We are not proposing a separate health strategy. We on these Benches are very environmental. I suspect that part of the Minister's speech was a little bit recycled from the Committee stage in terms of talking about a health strategy. We have not proposed a health strategy for London in this group of amendments. We made that proposal in Committee; this is a separate proposal. It is about producing a report on the state of public health in London and measuring the indicators to determine whether progress is being made. It is not about a health strategy. The noble Baroness said that it was inappropriate that a health strategy should be set up.

I thank the noble Lord, Lord Rea, in particular, for his valuable expertise on this subject; it was very useful. I wholeheartedly agree with his comments that this would fulfil in full the recommendations of the King's Fund. It would take it that one step further to ensure that action on public health was fully effective in all the fields that it needs to be--not only in the pure area of NHS health but also in the areas of the mayor's strategies, such as transport, waste, the environment and so on.

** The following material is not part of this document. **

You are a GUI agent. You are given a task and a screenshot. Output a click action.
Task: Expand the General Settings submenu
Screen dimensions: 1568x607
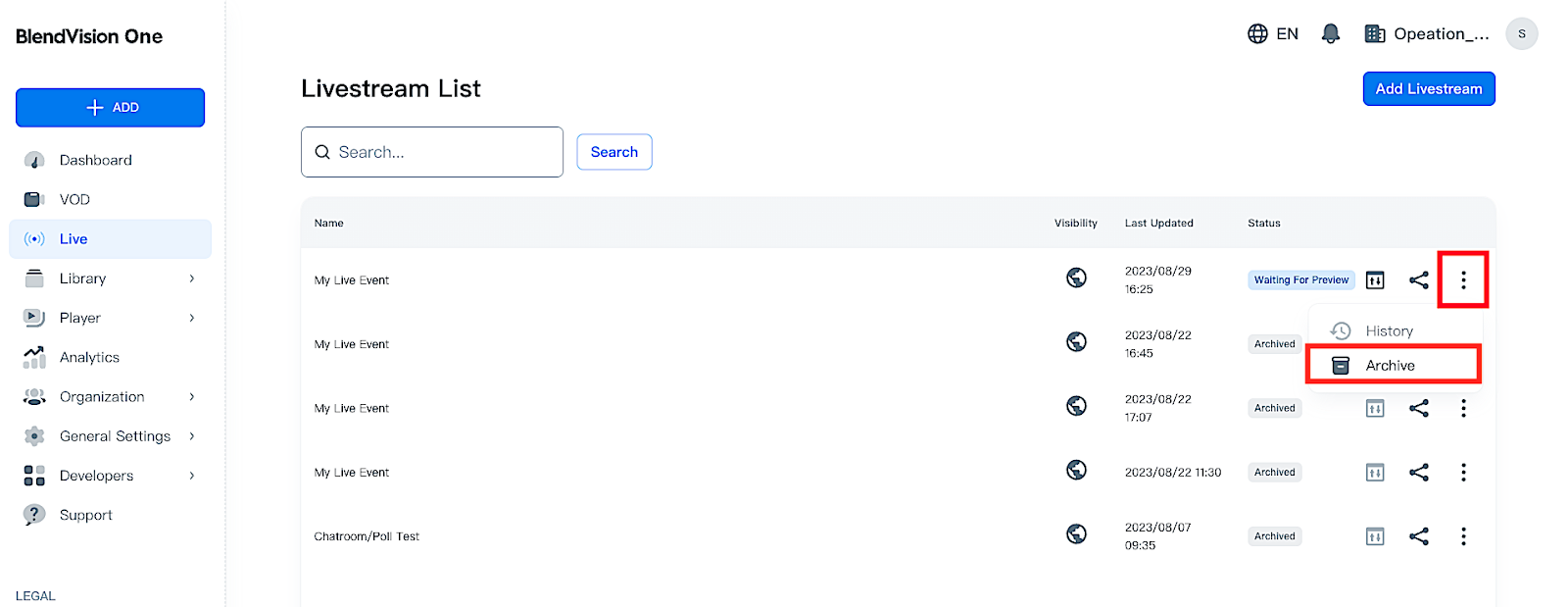click(192, 436)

Returning to the Minister's remarks, it seems extraordinary that, despite the fact that she said the mayor could, on a voluntary basis, produce a report and set up an advisory committee--all those things are possible--she is resistant to enshrining them in the Bill. It seems far preferable to have a clear mechanism for setting up these two matters, rather than relying on something established on a voluntary basis. At some future date the mayor could be in negotiation with other bodies without the necessary standing that he or she will need if the mayor and the GLA are to be effective in the area of health. If the Government are genuine in saying that health will form a major consideration--I think the Minister said “a primary concern"--surely the setting up of both a statutory advisory group and a regular progress report are vital to ensure that that primary concern is met.

We are not satisfied with the Minister's response--it follows very closely the Government's response in Committee--and in those circumstances we propose to seek the opinion of the House.

5.12 p.m.

On Question, Whether the said amendment (No. 131) shall be agreed to?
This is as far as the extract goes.